Hello,
we are using Elasticsearch for a search application and are experiencing weird scoring behaviour. I used "explain: true" to understand the scoring and it seems to me that the "docFreq" (number of documents a term is included in) has a wrong value.
I reduced it to the following example (its german, but I think you can understand it nevertheless):
I'm adding two documents with the titles:
"Bürokaufmann"
"Industriekaufmann"
I'm using a decompound filter which works pretty good and results in a number of subwords - and if I understand docFreq right, they should have the following docFrequ-Values:
"Büro" = 1
"Kaufmann" = 2
"Kauf" = 2
"Mann" = 2
"Industrie" = 1
Thus, a "Büro" should have a higher score than "Kaufmann", because "Kaufmann" appears in more documents and is thus a more "generic" term.

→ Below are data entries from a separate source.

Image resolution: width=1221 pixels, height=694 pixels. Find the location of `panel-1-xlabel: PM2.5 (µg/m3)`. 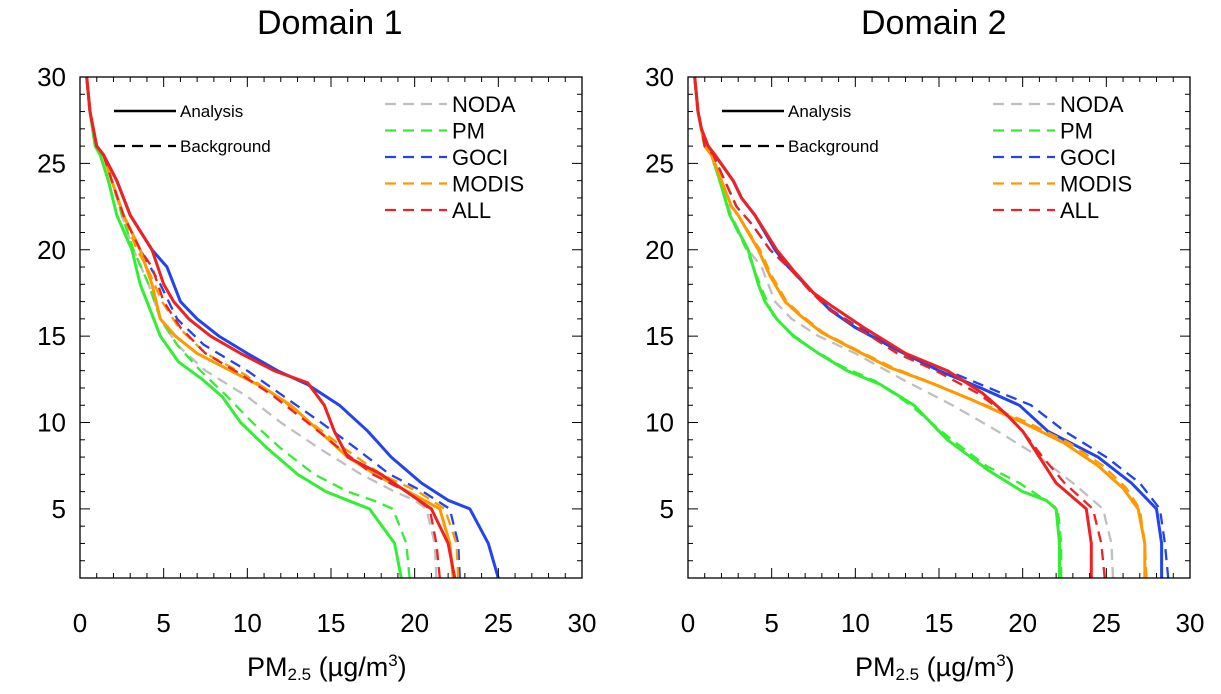

panel-1-xlabel: PM2.5 (µg/m3) is located at coordinates (327, 668).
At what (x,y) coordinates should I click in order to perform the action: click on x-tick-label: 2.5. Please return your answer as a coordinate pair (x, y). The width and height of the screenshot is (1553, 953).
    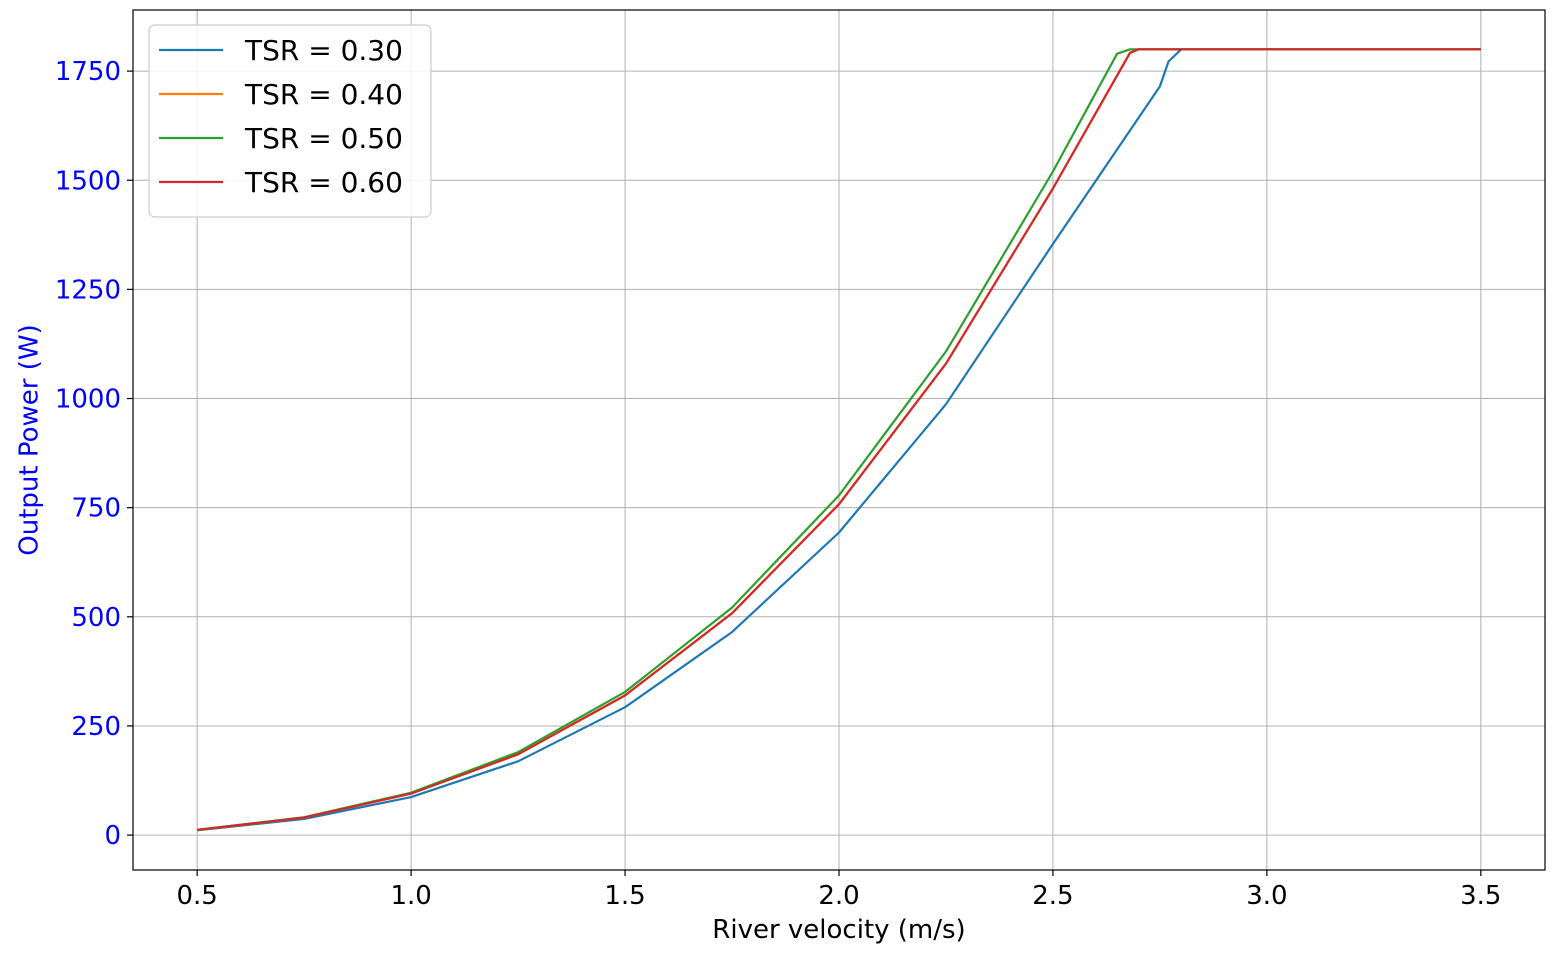
    Looking at the image, I should click on (1052, 896).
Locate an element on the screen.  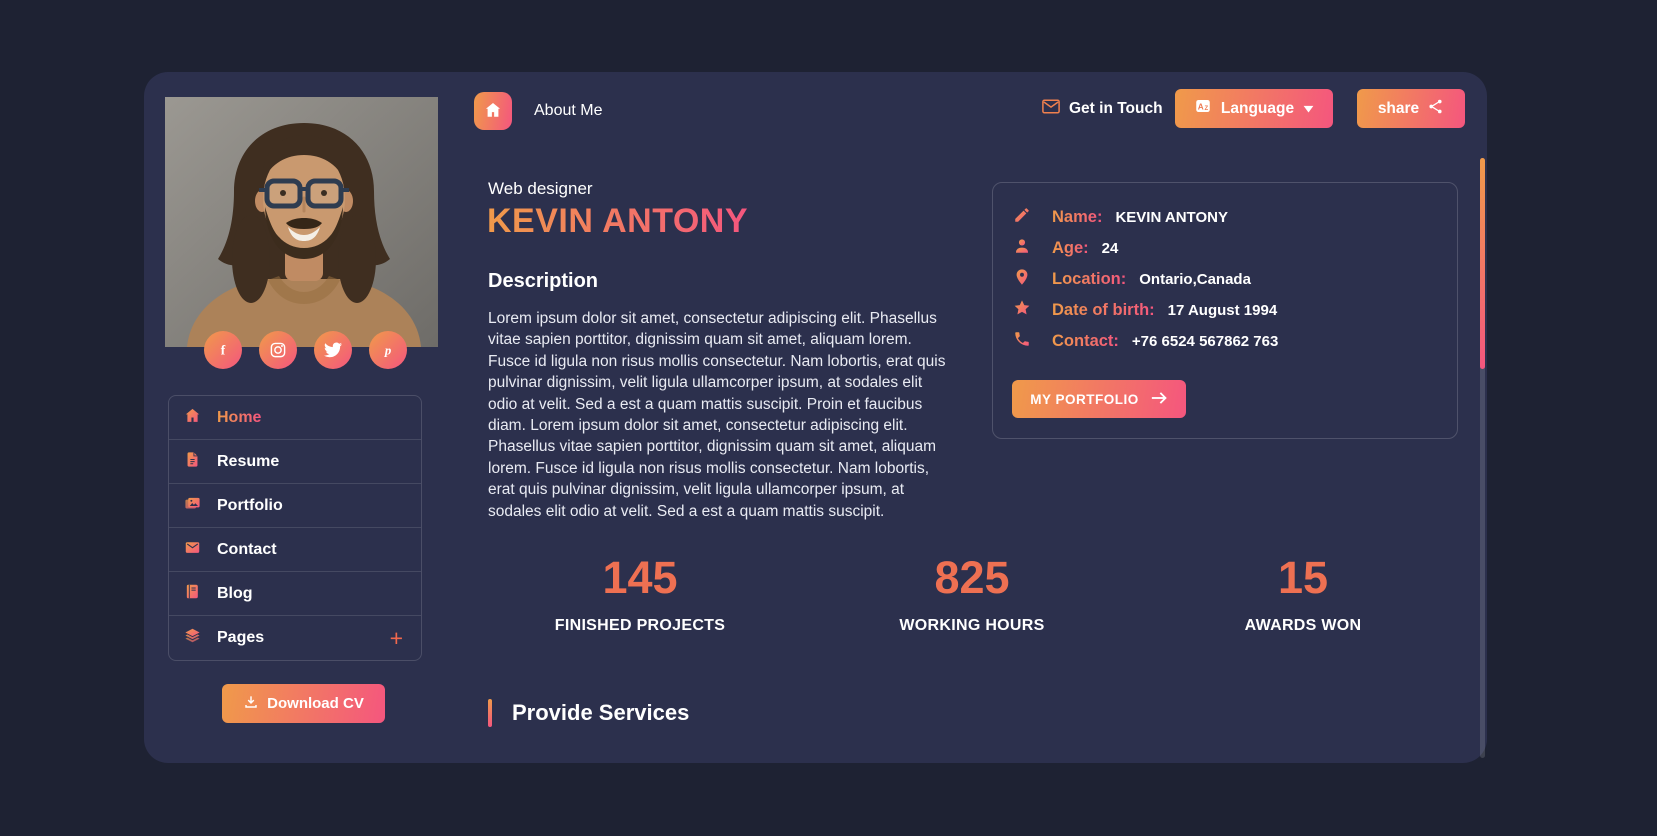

But when I search with explain, it shows the following details for the term "Buro":
..."description": "weight(title:buro in 1) [PerFieldSimilarity], result of:",...
`
{
"value": 0.18232156,
"description": "idf, computed as log(1 + (docCount - docFreq + 0.5) / (docFreq + 0.5)) from:",
"details": [
{
"value": 2,
"description": "docFreq",
"details": []
},
{
"value": 2,
"description": "docCount",
"details": []
}
]
},
`
docFreq is 2 instead of 1.
It does this for every subword - it's always docFreq = docCount.
Thus, when I search for "Bürokaufmann" I'm getting the same score for the title "Bürokaufmann" as for the title "Industriekaufmann"... basically I'm getting the same score for everything.
Could my mapping / index settings contain sth. weird that produces this error, or am I simply misunderstanding the meaning of docFreq?
Please note, that I am using only 1 Shard, so the "counts are calculated per shard"-thing is hopefully not my problem(?)
I'm thankfull for any suggestions and tipps!